Translation, from top left to top right: Embrace Change – old state, decision to change, jump head first, chaos & confusion, defense against change, depression, I embrace it, second breath, new me, joy at the top, new life.
❤️ We can use this model ✒︎ to teach our WIC how to deal with difficult or unpleasant Es:
⚬ JUMP In! = Recognize & acknowledge them
⚬ STAND Strong! = Own them & Survive
⚬ RISE Up! = Grow from them & Thrive .….(explanations)
REQUIREMENTS for Emotional Resilience (E>R>)
• Acceptance : In touch with your needs – what’s good for you & what’s bad for you, what’s lacking or OK things that simply don’t suit – and when it’s time to reach out for some extra help
• Awareness: Learned to identify what Es you’re experiencing, either at the time or soon after
• Capacity : Know you have a wide range of Es, that you can have more than one E at a time, & that they can sometimes be contradictory
• Courage : Willing to risk facing your Es, in spite of being afraid of the pain. It will help to have the right external support
• Focus : Notice & keep a connection to pleasant, positive Es, balancing them against the unpleasant ones 
• Motivation : (internal locus of control) Know in your cells that you have the right to be in charge of your own life – as an adult – & are not pushed around by outside forces. So you have choices, in most situations
• Permission : Have come to believe you have a right to all your Es, because they are our built-in early warning system of danger, AND a great source of comfort & pleasure
• Responsibility : As adults – Know that your Es come from inside, rather than being caused by external People, Places or Things (PPT)
• Self-esteem : Have a clear sense of your True Self, & are comfortable with all your qualities & characteristics, even those you want to improve or enhance. You know you are a basic source of feeling loved
SKILLS for E>R>
• Attention : Keep an eye out for things that recharge your batteries & fill your cup, so you’ll have the reserves needed for hard times
• Balance: Find & retreat to your personal sweet spot of peacefulness when needed, & be present in the moment without judgment (mindfulness)
• Body info: Able to locate & experience physical sensations in your body that go with current Es, good at catching even subtle cues (clutch in the heart, Ick factor in the stomach, tingling nerves from fear ….)

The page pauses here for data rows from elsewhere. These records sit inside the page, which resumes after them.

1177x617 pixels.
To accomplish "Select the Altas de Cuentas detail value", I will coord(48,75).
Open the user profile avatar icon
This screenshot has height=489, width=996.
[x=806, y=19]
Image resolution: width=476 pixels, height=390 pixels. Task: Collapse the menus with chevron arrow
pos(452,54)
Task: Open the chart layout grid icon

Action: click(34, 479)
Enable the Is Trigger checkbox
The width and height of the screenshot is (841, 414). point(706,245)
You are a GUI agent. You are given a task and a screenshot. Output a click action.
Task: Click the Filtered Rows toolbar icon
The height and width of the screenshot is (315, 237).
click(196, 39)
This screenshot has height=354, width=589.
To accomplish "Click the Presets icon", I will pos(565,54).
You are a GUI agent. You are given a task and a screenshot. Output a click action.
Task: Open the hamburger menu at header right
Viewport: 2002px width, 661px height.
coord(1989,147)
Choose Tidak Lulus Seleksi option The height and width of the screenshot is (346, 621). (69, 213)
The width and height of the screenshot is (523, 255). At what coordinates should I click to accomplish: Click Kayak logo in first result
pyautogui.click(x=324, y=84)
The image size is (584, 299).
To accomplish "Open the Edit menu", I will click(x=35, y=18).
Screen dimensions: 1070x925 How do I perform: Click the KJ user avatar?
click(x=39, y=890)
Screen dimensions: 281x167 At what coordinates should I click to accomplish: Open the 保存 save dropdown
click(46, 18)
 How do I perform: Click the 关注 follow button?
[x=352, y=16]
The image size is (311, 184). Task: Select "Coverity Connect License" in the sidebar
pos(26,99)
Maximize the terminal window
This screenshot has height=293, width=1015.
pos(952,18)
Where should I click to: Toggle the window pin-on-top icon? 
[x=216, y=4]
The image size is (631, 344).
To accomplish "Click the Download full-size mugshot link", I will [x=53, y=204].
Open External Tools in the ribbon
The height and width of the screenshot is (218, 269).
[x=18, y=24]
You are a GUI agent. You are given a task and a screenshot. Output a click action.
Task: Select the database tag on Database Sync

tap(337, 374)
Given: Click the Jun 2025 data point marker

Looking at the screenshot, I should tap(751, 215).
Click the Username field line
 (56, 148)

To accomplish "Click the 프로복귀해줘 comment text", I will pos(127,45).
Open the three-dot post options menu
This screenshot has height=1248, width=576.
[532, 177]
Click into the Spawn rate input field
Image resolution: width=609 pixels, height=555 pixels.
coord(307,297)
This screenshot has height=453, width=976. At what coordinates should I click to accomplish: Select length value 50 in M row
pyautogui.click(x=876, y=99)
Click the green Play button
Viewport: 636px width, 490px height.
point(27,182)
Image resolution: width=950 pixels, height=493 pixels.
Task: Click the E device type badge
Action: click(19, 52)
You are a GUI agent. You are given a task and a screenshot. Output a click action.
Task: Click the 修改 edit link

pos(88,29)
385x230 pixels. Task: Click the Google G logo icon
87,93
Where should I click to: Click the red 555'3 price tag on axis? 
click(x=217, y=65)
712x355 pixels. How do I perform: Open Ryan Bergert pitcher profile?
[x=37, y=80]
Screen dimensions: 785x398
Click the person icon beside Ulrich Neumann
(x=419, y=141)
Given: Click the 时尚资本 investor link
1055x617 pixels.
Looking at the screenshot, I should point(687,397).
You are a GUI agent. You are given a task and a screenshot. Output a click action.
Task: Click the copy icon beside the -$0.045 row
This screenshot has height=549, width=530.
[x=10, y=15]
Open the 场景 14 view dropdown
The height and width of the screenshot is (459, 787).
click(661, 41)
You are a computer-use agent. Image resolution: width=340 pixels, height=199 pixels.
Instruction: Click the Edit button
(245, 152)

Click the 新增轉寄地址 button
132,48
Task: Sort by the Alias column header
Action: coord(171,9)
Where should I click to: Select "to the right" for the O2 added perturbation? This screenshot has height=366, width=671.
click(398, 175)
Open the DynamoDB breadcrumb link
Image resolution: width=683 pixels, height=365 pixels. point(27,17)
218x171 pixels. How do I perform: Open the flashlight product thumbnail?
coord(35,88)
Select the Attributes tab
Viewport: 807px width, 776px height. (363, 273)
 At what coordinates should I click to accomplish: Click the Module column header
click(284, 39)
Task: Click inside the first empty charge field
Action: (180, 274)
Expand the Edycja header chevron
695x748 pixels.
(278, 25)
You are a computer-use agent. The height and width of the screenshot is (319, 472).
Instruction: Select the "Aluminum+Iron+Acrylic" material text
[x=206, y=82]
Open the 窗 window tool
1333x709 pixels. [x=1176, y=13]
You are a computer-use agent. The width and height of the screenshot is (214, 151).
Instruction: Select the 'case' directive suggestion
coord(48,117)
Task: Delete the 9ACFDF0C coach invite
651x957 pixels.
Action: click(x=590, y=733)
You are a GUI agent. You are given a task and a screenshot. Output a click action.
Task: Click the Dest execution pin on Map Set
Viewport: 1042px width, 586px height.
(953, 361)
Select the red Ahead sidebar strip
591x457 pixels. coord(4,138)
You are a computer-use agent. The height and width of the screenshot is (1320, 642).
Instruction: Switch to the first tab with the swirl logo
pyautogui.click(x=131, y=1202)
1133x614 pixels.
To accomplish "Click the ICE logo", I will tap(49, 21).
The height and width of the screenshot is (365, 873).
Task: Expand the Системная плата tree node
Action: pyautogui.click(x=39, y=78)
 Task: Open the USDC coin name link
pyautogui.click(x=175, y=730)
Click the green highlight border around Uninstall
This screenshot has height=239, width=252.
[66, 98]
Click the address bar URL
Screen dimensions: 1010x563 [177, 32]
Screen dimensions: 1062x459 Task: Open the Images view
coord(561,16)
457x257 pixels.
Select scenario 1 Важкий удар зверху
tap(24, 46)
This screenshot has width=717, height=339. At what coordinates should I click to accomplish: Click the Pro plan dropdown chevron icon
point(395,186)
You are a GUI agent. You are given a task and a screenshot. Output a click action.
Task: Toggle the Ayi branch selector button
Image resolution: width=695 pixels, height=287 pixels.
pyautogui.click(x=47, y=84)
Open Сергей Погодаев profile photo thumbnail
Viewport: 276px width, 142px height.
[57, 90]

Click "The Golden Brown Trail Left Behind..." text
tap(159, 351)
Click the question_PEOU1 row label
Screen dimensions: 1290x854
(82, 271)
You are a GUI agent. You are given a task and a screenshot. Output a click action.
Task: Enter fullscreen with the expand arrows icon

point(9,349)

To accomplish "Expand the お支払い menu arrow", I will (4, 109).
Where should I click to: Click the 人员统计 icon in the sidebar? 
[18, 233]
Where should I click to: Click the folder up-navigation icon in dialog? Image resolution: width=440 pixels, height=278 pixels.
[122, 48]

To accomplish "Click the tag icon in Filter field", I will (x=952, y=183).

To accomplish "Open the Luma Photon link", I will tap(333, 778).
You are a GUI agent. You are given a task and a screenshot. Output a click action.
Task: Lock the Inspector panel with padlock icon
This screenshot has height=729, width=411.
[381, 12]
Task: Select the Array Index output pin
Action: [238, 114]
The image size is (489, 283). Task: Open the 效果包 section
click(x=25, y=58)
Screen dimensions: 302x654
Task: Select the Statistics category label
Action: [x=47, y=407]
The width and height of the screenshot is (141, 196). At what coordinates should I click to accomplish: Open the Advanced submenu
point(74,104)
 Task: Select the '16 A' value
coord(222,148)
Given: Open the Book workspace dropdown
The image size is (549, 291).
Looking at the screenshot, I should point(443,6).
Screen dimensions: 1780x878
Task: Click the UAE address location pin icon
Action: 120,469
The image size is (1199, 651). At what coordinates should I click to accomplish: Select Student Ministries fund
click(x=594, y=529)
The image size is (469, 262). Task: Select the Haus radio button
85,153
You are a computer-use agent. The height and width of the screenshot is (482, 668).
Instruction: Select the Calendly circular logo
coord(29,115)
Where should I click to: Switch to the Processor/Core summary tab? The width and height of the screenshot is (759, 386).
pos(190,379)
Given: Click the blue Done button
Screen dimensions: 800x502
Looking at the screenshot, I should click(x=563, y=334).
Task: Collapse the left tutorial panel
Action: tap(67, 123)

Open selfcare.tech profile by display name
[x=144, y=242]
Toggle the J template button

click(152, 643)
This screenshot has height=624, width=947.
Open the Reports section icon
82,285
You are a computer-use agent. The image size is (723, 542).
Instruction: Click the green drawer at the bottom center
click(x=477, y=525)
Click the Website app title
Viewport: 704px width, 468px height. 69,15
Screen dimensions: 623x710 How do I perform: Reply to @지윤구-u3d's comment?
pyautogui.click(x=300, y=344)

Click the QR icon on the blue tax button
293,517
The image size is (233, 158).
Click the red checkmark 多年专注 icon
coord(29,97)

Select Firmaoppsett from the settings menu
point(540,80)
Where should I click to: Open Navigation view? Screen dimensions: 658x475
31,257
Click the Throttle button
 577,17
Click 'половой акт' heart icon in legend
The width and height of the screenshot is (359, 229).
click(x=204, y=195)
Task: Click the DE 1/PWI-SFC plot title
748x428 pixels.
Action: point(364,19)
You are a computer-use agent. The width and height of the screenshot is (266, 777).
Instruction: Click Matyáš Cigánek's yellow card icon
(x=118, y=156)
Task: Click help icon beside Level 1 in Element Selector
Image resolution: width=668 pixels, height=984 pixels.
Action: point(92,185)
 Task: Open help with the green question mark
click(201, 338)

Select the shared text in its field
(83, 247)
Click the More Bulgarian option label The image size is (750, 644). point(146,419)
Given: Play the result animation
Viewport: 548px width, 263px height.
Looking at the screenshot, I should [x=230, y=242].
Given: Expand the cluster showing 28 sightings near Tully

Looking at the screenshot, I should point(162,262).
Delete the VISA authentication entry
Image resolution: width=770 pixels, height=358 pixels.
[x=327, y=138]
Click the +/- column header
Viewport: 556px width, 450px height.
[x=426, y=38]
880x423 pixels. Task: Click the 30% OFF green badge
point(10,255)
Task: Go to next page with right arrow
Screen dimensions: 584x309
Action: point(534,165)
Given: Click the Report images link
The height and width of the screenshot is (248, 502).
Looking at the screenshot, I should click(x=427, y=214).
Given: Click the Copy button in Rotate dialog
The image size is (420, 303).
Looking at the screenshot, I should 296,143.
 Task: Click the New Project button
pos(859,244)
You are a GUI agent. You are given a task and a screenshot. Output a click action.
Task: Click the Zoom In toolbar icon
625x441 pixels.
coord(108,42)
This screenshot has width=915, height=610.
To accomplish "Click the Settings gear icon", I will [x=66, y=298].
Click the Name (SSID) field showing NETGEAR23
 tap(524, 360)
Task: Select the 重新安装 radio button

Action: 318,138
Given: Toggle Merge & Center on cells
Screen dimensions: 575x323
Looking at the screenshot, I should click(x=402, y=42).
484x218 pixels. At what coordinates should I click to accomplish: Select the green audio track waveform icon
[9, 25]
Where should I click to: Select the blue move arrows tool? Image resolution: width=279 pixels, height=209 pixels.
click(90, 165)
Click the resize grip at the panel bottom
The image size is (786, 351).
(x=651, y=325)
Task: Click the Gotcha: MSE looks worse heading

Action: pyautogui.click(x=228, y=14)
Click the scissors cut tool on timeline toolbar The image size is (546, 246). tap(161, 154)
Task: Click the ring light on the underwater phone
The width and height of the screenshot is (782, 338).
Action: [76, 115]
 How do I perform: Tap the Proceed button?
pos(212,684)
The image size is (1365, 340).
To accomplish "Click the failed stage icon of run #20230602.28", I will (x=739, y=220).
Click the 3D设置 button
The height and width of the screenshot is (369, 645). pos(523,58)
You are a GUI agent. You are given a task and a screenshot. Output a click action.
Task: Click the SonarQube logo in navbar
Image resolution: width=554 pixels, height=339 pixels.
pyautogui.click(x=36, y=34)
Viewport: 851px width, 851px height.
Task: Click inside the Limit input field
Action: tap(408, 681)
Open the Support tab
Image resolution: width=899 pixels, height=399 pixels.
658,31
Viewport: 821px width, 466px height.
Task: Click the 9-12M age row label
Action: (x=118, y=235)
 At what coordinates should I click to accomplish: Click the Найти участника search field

• Boundaries : Know what your Es are, & don’t take on the Es of other people in your environment, no matter how much you love or care about them
• Connections : Understand, accept, & empathize with other people’s feelings more easily because of being in touch with your own inner life (without absorbing theirs !). Can pick up social / emotional signals from others
• Control : Able to regulate your E responses, considering the situations you’re in
• Faith : in a Power greater than yourself Who can & will help get you thru painful events
• Feel : Able to sit with Es instead of using distractions – but not necessarily alone
• Gratitude : Identify & value your personality assets & accomplishment, as well as the good PPTs -people, places & things in your life – who help put great pain or small annoyances in proper emotional proportion & perspective
• Reality: Separate who you are at your core from any situation or person that’s causing you temporary suffering
• Support: Gravitate to healthy people who are happy to share your joys with you, as well as give you the space to grieve or work through other painful Es
• Time: Understand & accept that all emotional wounds take time to heal – just like physical injuries (process). And that some – like deep abandonment pain – may never completely go away, but can be greatly reduced
• Triggers: Identify, accept & work on the things that set you off the most (like being accused wrongly) – buttons installed by your family
• Trust : Know you don’t have to push to figure everything out. Rather – allow time for your natural internal process & intuition to find solutions to difficult Qs in the face of traumatic events.